Men (Non)Toxic Masculinity Identity Columns

Sitting with Black Masculinity

Robert Monson

“There was so much diverse black masculinity in the world of our childhood that it would have been impossible for any of us to have a one-dimensional understanding of black life. We knew from experience that some black males were kind and gentle, others cruel and indifferent, that some fathers were present, and some fathers were absent.”

bell hooks in Salvation: Black People and Love

Reflecting on Black Masculinity 

Masculinity. What comes to mind when you read that word? What do you experience? For many, the word masculinity has become synonymous with chaos, strife, and dominance. Still, for others, the word evokes pride. Masculinity is a hard topic to conquer, and one that I will approach gently, knowing the variety of ways this term has been weaponized against people. I want to be clear that I am not talking in general terms. I am talking about Black masculinity. That must be understood lest things degenerate. 

The brilliant words and work of bell hooks mark the starting place for my examination of Black masculinity. In her book Salvation: Black People and Love, hooks dedicates a chapter to Black masculinity (Loving Black Masculinity-Fathers, Lovers, Friends). In life, hooks gave us such brilliant commentary on the nature of relationships inside Black communities across this nation. She analyzed in depth the issue of love and the dynamics between Black men and Black women. I have appreciated her ability to be clear, concise, and truthful (at least as truthful as she could be from her vantage point). She had the uncanny ability to see both “sides.” She had the ability to critique Black men and women with razor-sharp clarity that was without disdain. 

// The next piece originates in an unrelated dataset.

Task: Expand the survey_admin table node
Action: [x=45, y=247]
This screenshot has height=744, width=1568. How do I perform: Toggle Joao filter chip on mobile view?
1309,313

hooks’ words, current events, my research interests, and my own experiences as a Black man have uncovered a hunger to dig deeper into what we call “masculinity.” Often, people will throw around the terms “masculine” and “toxic masculinity” when they discuss current events or cultural happenings. When I hear these terms, I tend to ask people to be specific: Who are you referring to? Are Black men toxic in the same ways that other groups are? Are the motivations for that toxicity the same? 

We can’t talk about Black masculinity without mentioning what has helped shape it, at least in part, in American culture: white supremacy. I must name white supremacy. The culture surrounding us as Black men–what we deem as important, who we consider strong, what we consider to be weak, what is attractive–all of these things at least are influenced by the dominant white culture. From slavery onwards, Black men learned how to be a man on American soil from those with all of the power. Black masculinity had to be constructed in a way that allowed for survival. To this extent, some aspects of Black masculinity could be seen as a defense mechanism crafted in response to a hostile environment. 

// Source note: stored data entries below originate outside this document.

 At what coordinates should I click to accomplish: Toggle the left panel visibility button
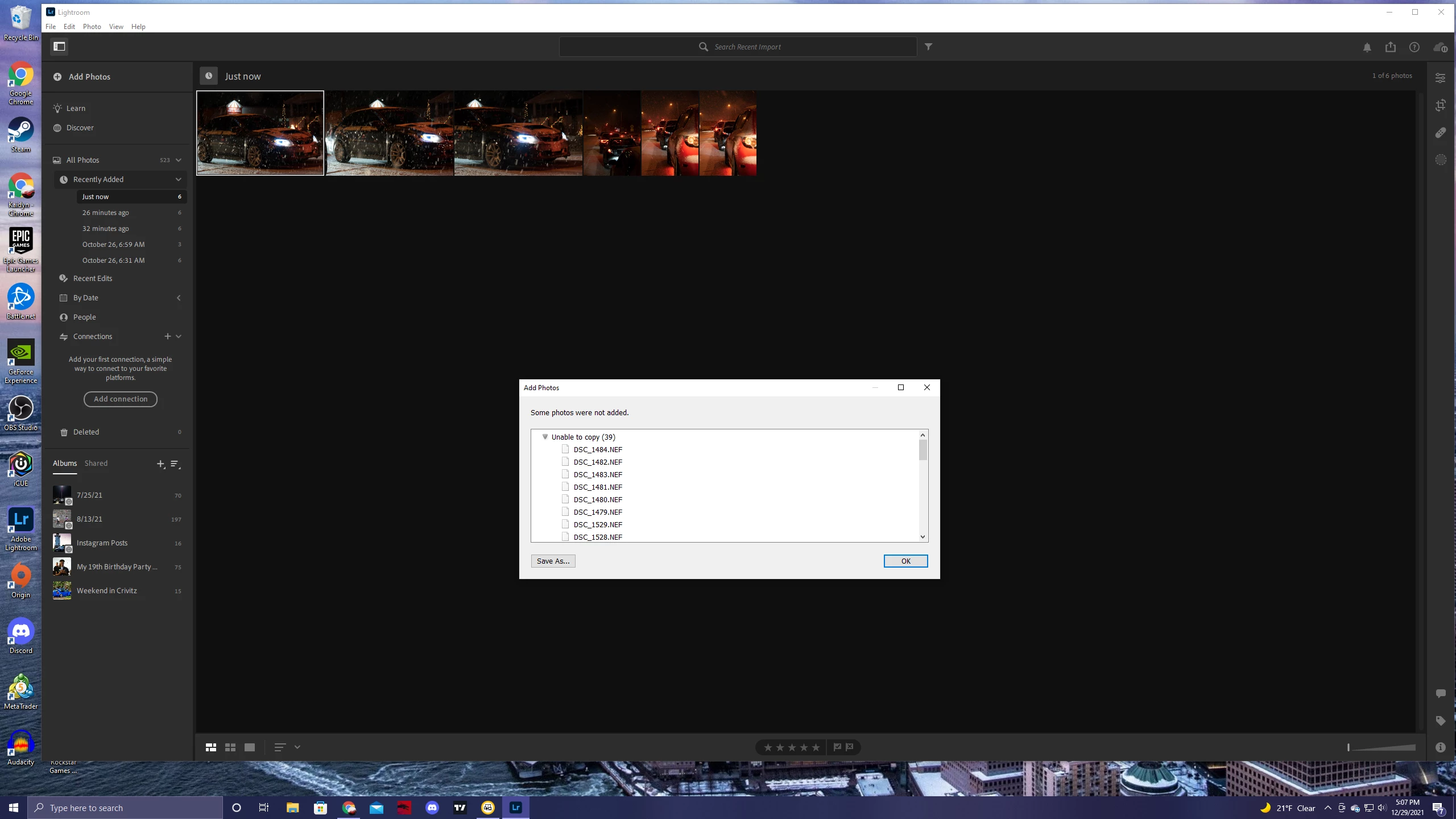click(59, 47)
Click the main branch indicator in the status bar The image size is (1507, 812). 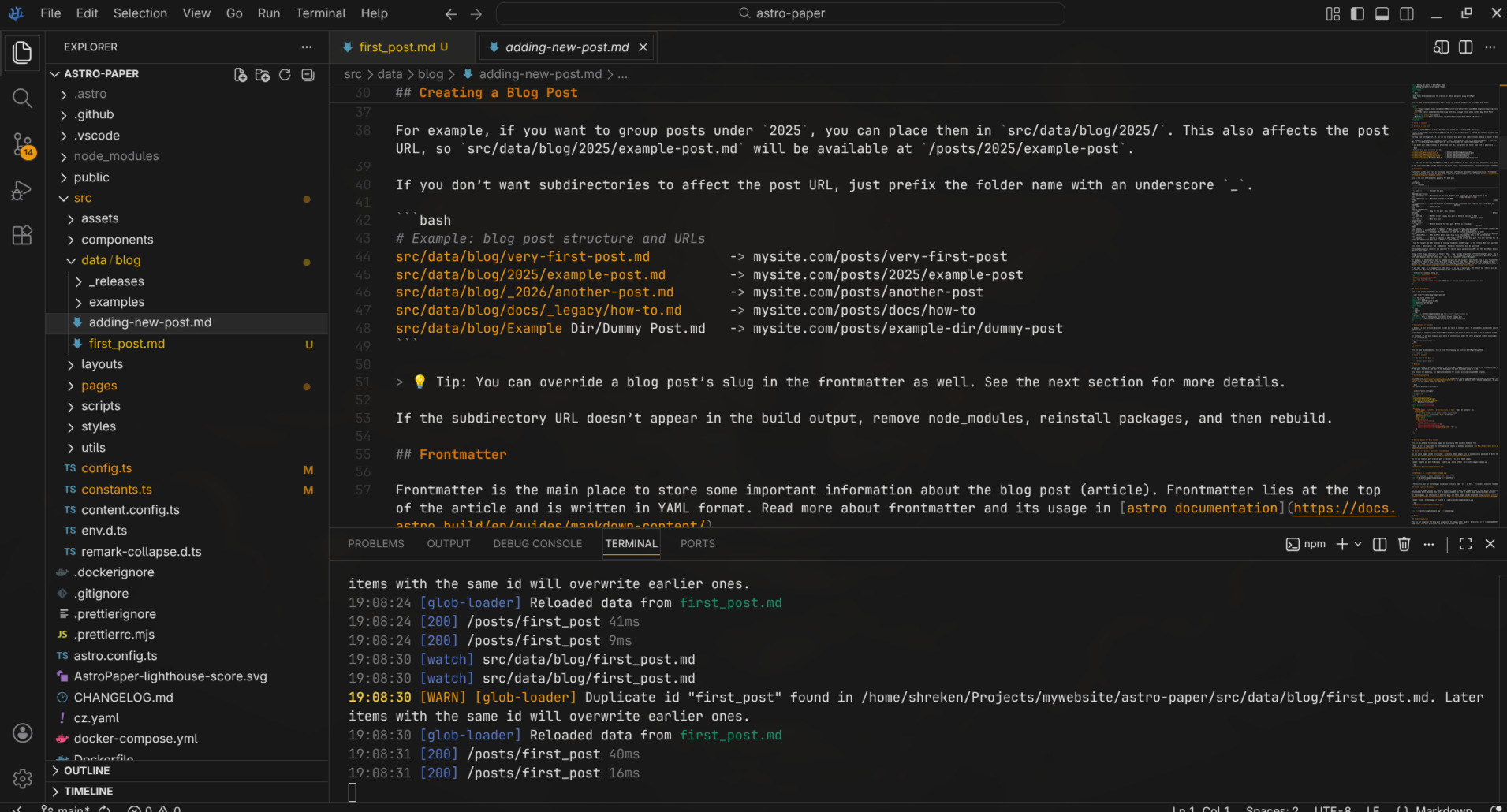(67, 808)
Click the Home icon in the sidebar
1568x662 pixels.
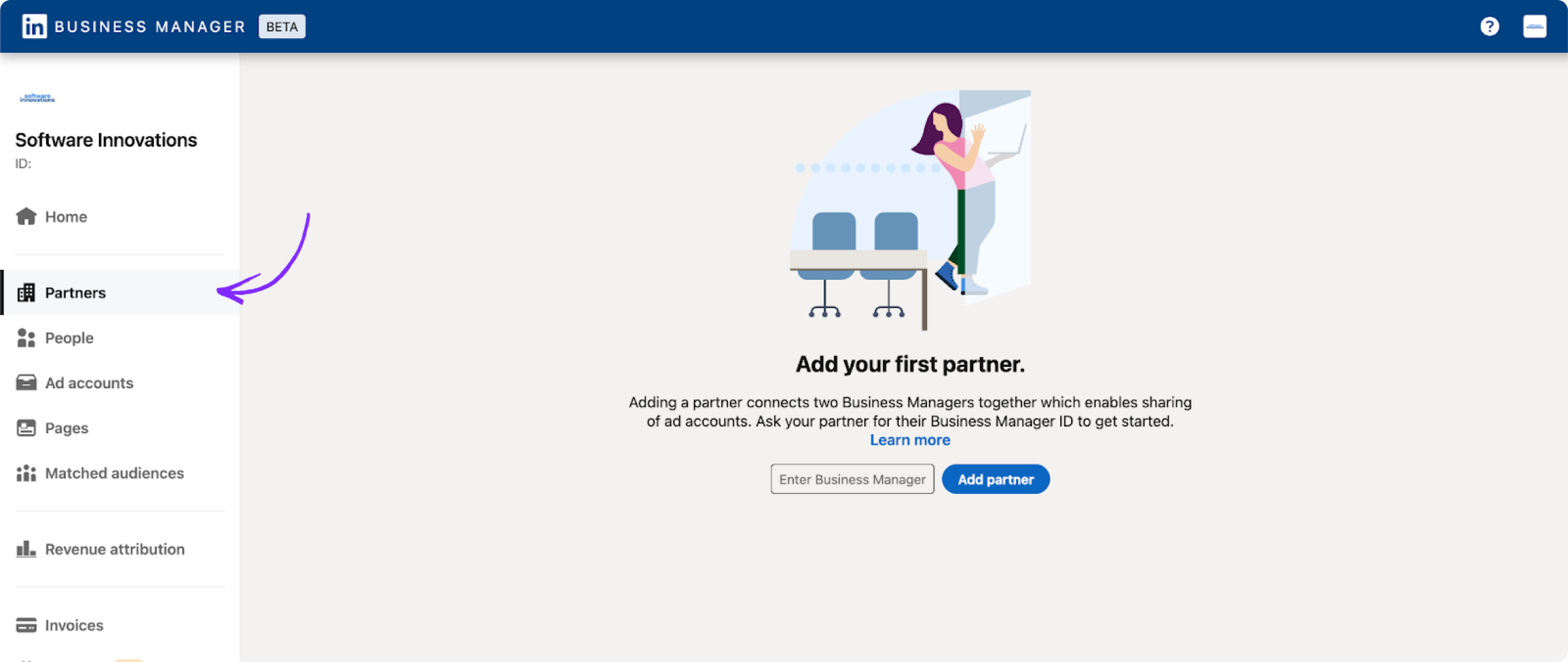point(26,216)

Shall we stay in survival mode? 

Although certain forms of masculinity have allowed us to endure some of the worst atrocities in American history, we must ask ourselves whether the types of masculinity that helped us survive back then continue to serve us now. As we work towards liberation, we need the ability as Black men to be able to expand our minds and hearts. 

We need to become aware of the vast ways that Black men experience life. We need soft Black men. We need thinkers. We need athletes. We need to strip the oppressors’ power off of the term “masculine” by seeing masculinity as a spectrum. Those of us who identify as Black men must begin to mine out what makes us men in ways that are divorced from oppression and white supremacy. We must reach for an expansive definition of masculinity that is fluid enough to allow all of us to take refuge. What if we brought love into our talks of Black masculinity rather than engaging in the gender wars that constantly rage within our communities? 

Imagining Forward  

“In recent years, black male thinkers and leaders have joined with conservative white voices to attack female-headed households and to proclaim the need for a male presence. Yet rarely do these men talk about the substantive qualities black men should bring to their role as parents. None of these men talk about the art of loving.”

bell hooks

I wrote this article with the hope that it would serve as a conversation starter. I want for us to sit with and re-shape our understanding of Black masculinity. I want for us to imagine a world that doesn’t cringe at that phrase. I want for us to see what it means for Black men to love themselves and to love one another.